Ayrıca, ayrılıkçılık tehlikesinin bulunduğu ve siyasi bölünmüşlüğün arttığı Türkiye gibi ülkelerde iki turlu seçim sisteminin siyasi yelpazeyi toparlayıcı bir sonuç doğurması, ya çok uzun bir zamana ya da mucizelere bağlıdır.

Bugün ülkemizde seçim sistemi karşısında seçmen beklentileri ve talepleri üzerine yapılan araştırmalar da, ülke ve toplum olarak yaşadığımız sıkıntılara ve açmazlara işaret etmektedir. Halkımızın büyük bir çoğunluğunun siyasi partiler sistemi gibi, seçim sisteminden de şikayetçi olduğu görülmektedir.

Ancak, sıra yeni sistem tercihi aşamasına geldiğinde ayrışma ve farklılaşma kendini hemen belli etmektedir.

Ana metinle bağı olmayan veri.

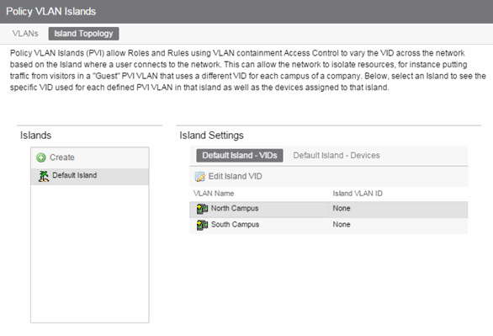Sort by the VLAN Name column header

click(214, 194)
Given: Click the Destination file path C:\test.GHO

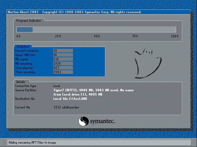Looking at the screenshot, I should 70,99.
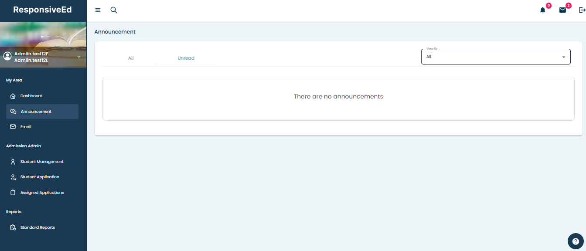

Örneğin, mevcut seçim sistemi, hem toplumsal eğilimleri adaletli biçimde yansıtmadığı, hem de güçlü ve istikrarlı hükümetlerin oluşmasını sağlayamadığı için aynı ölçüde eleştirilmektedir.

Sonuç olarak vurgulamak isterim ki, iki aşamalı seçim sistemi de, gerek Türk demokrasisinin sorunlarına derman olacak, gerekse toplumun talep ve beklentilerine tam olarak cevap verebilecek bir sistem değildir. İki turlu seçim sistemi de, artıları kadar önemli zaafları da bulunan bir sistemi ifade etmektedir.

Ülkemizin sosyo-kültürel, ekonomik ve siyasi yapısı dikkate alındığında bu sistemin zaaflarının daha fazla ön plana çıkacağını tahmin etmek zor değildir.

Mevcut seçim ve siyasi partiler sistemimizin bu zamana kadar ortaya çıkan aksaklıklarını ve genel kabul görmüş önerileri değerlendirmek amacıyla, partiler arasında özel bir komisyon oluşturularak konunun ele alınması daha gerçekçi ve akılcı bir yol olacaktır.

Türk siyasetinin, bu yasama döneminde Anayasa değişikliği sürecinde yaşanan uzlaşma örneğinde olduğu gibi, seçim ve siyasi partiler kanunlarında da benzer bir başarıyı ortaya koyması mümkündür.

Ancak, unutulmamalı ki, Türk siyasetçisinin ve medyasının seçim sistemi değişikliğinden önce, görev ve sorumluluklarının idrakî içinde hareket etme yeteneğini geliştirmesi daha çok önem taşımaktadır.

Bu duygu ve düşüncelerle yüksek heyetinizi bir kez daha saygı ve sevgiyle selamlıyorum.